:: Input for this task ::
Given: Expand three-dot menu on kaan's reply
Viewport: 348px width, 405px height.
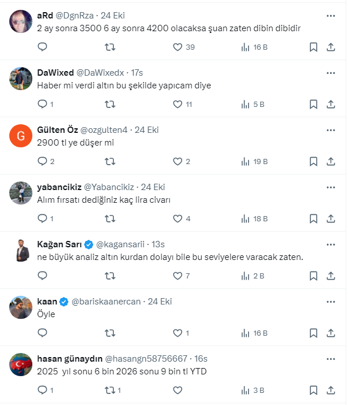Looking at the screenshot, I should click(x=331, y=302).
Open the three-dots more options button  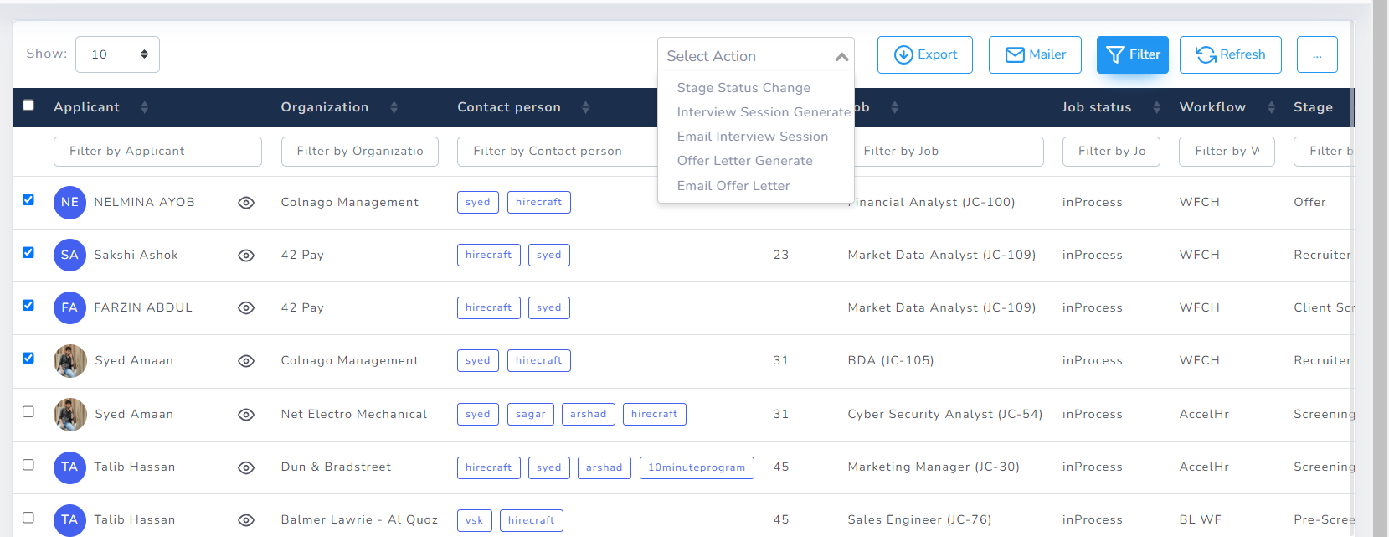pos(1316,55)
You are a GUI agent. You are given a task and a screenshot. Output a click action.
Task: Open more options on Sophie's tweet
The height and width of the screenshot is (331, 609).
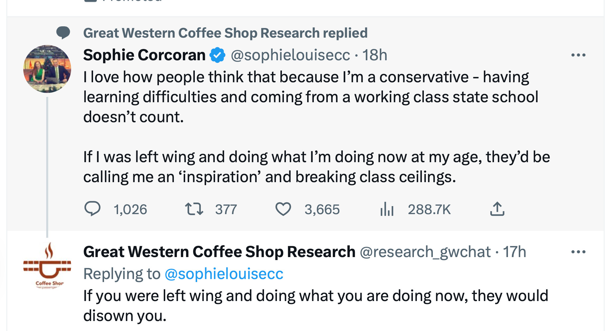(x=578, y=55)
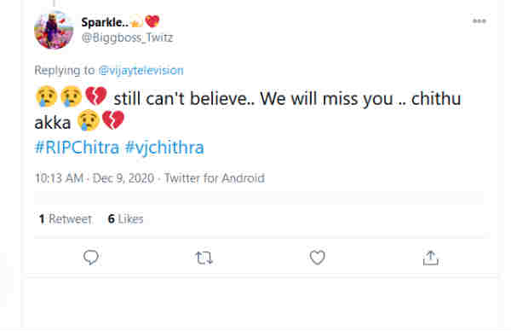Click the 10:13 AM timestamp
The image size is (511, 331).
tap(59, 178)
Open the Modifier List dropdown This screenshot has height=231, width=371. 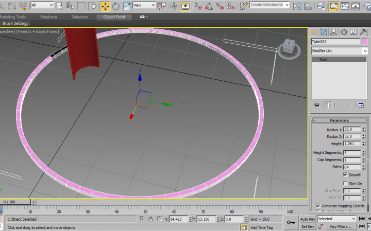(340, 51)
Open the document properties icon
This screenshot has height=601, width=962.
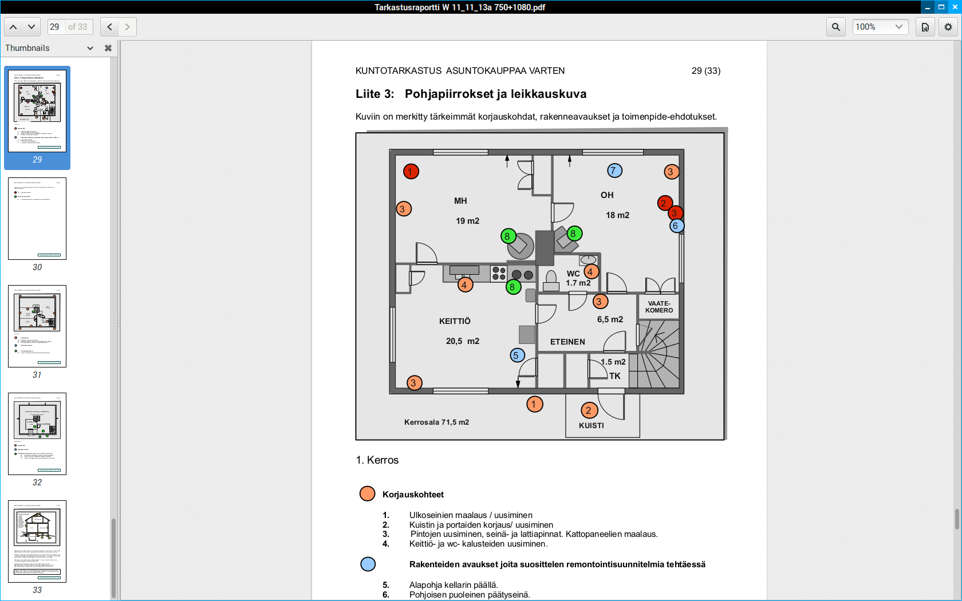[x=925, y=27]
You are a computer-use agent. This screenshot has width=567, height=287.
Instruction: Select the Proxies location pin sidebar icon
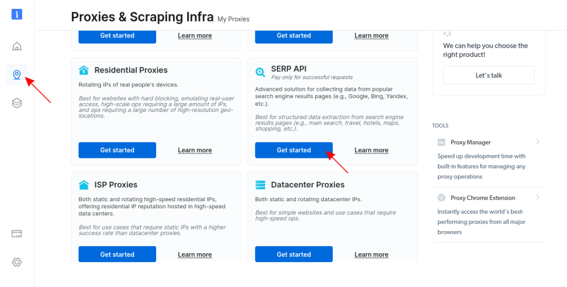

:: Work order ::
Working through the records above, copy each line in which "icon" is found.

:: Task solution ::
Open the document properties icon
Instruction: Select the Proxies location pin sidebar icon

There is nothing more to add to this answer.